Opening a historical window • In 2005, Jensen got yet another call from Hinckley, who asked the Seventy to become the church historian and recorder.

"What do you want me to do as historian?" an astonished Jensen asked the man considered a "prophet, seer and revelator" by faithful Mormons.

Hinckley replied, according to Jensen, "Read your scriptures and do you duty."

What about the recorder job?

"I haven't given that a bit of thought," Hinckley said. "But you should."

So, once again, Jensen threw himself into the task.

Not trained as a historian, he assembled a team of Mormon scholars and writers as advisers. He was the first LDS general authority to attend the annual Mormon History Association meeting — not to speak, but, in Jensenesque-style, to listen.

"I sensed a man who really was devoted to the enterprise of history," says Ron Walker, one of the professional historians to work with Jensen. "He never attempted to censor, yet he was so willing to be helpful and make resources of the church available. One of his great virtues was the ability to bring out the best in everyone. That's a rare quality."

The mild-mannered Jensen helped transform the faith's approach to its history. He put thousands of its documents online, oversaw the groundbreaking, multivolume "Joseph Smith Papers Project," reorganized the staff and moved into a new state-of-the-art building.

"I know of numerous times that he quietly met with folks who were outside the circle of orthodoxy or who had been estranged from the LDS Church," Barney writes in an email. "He was always a voice of understanding and grace."

Those skills were on display in Jensen's work with Mountain Meadows Massacre descendant groups.

In the spring of 2008, Jensen traveled to Arkansas to meet with Harley and Diann Fancher, who together had many ancestors killed on Sept. 11, 1857, when a Mormon militia attacked a wagon train passing through southern Utah.

The Fanchers were heading up the Mountain Meadows Monument Foundation, pushing to make the area a national historic landmark. It was an effort they had worked on for years, but Jensen pushed it through, bringing all parties to the table.

Jensen and his associates went to the Fanchers' home, then visited other descendant families. During the ride, Jensen and Diann Fancher sat in the back of the truck, sharing Bible verses. Later, the Fanchers visited Jensen's Huntsville farm and went to LDS services with the family.
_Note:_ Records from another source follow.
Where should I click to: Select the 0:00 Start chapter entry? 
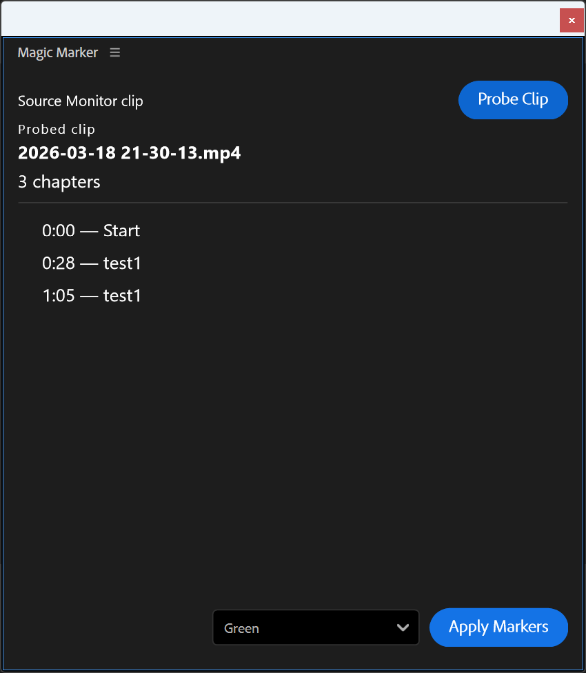coord(91,230)
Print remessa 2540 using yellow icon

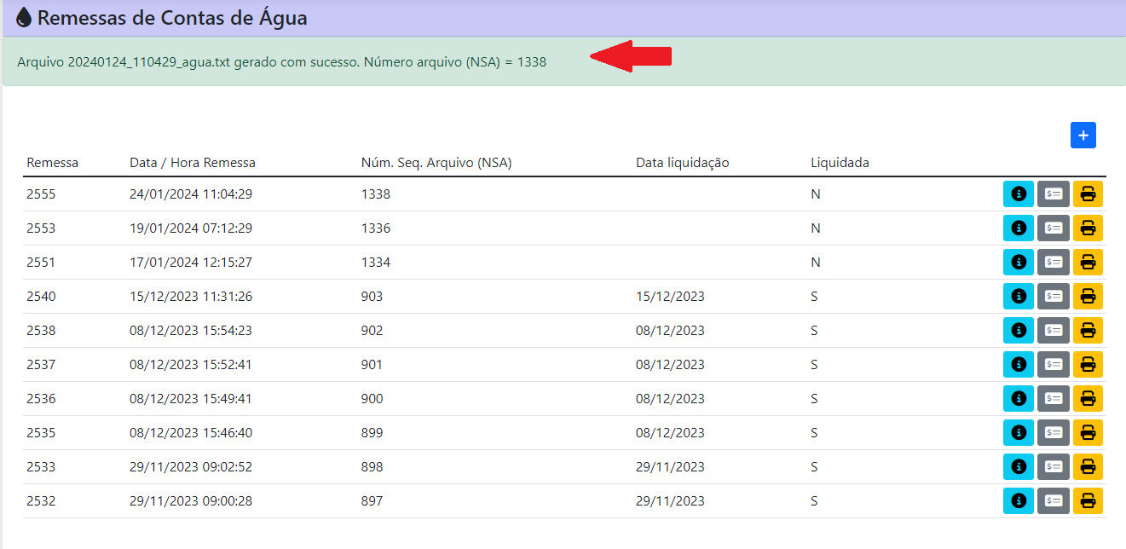pyautogui.click(x=1088, y=297)
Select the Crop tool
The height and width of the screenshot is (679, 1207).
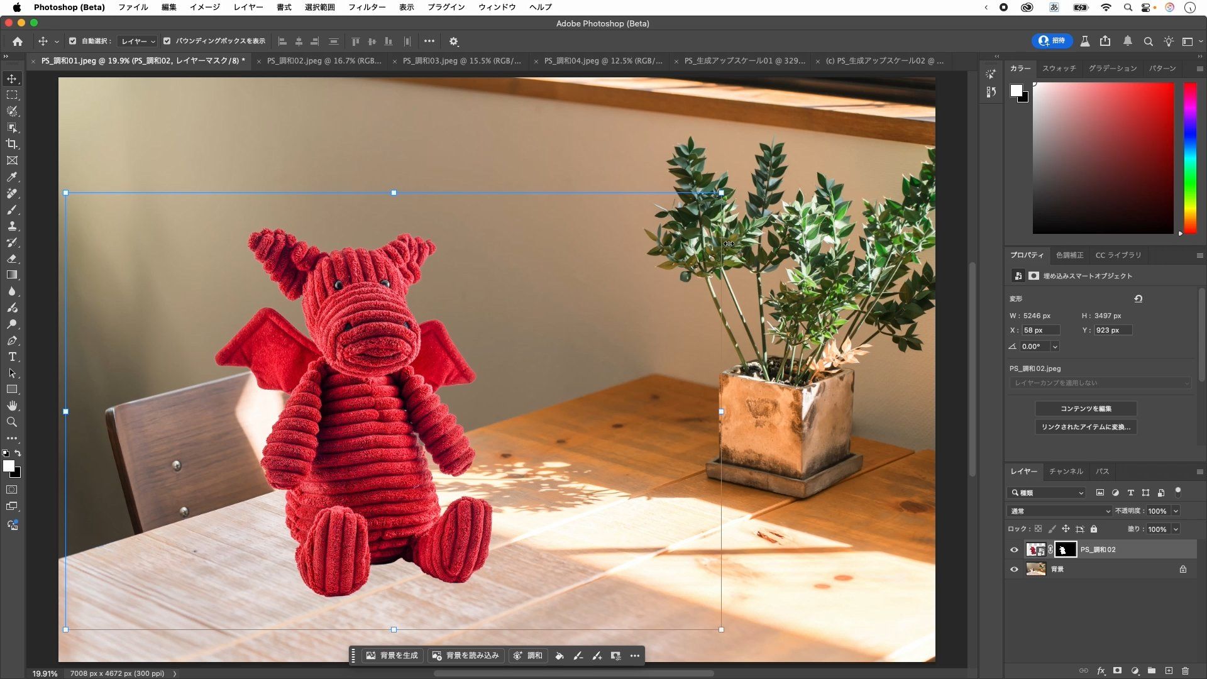pyautogui.click(x=12, y=144)
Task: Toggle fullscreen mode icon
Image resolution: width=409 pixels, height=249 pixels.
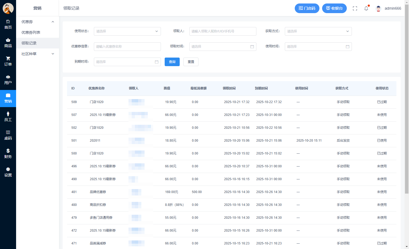Action: point(355,8)
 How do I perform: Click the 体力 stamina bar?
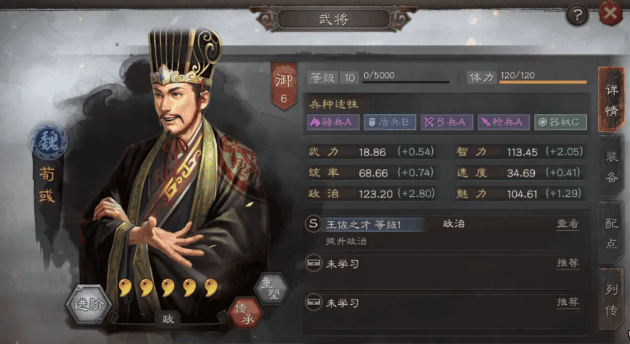tap(543, 82)
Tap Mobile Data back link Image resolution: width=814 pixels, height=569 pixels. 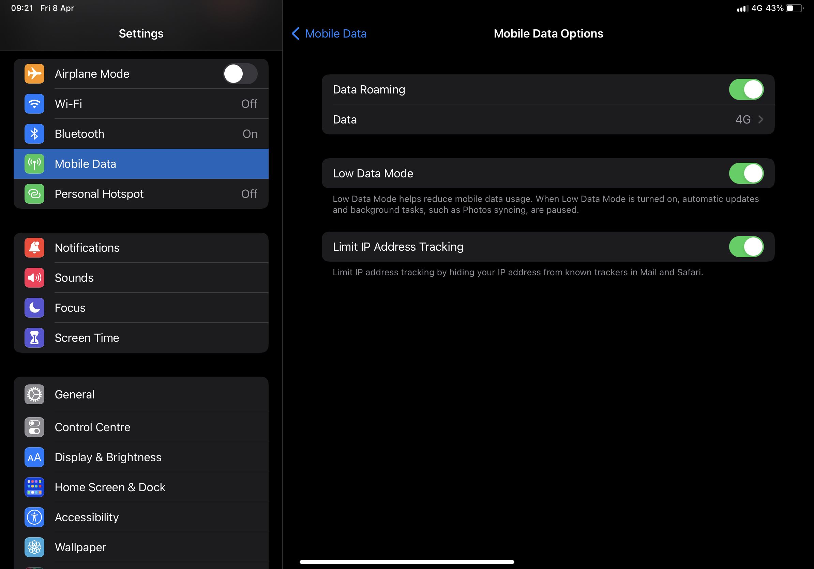tap(335, 34)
"The relationship really bloomed," Harley Fancher says in a phone interview from Arkansas.

When the two parted, Jensen asked, "Friends forever?"

Fancher replied, "Yes, sir."




Jensen's accomplishments in overseeing the LDS History Department

• Construction of the new Church History Library in downtown Salt Lake City.

• Release of an online catalog to the church's historical collections.

• Mass digitization of the church's historical collections.

• Development of a digital records management system.

• Release of multiple volumes of the groundbreaking "Joseph Smith Papers."

• Strengthening of ties with others in the historical community.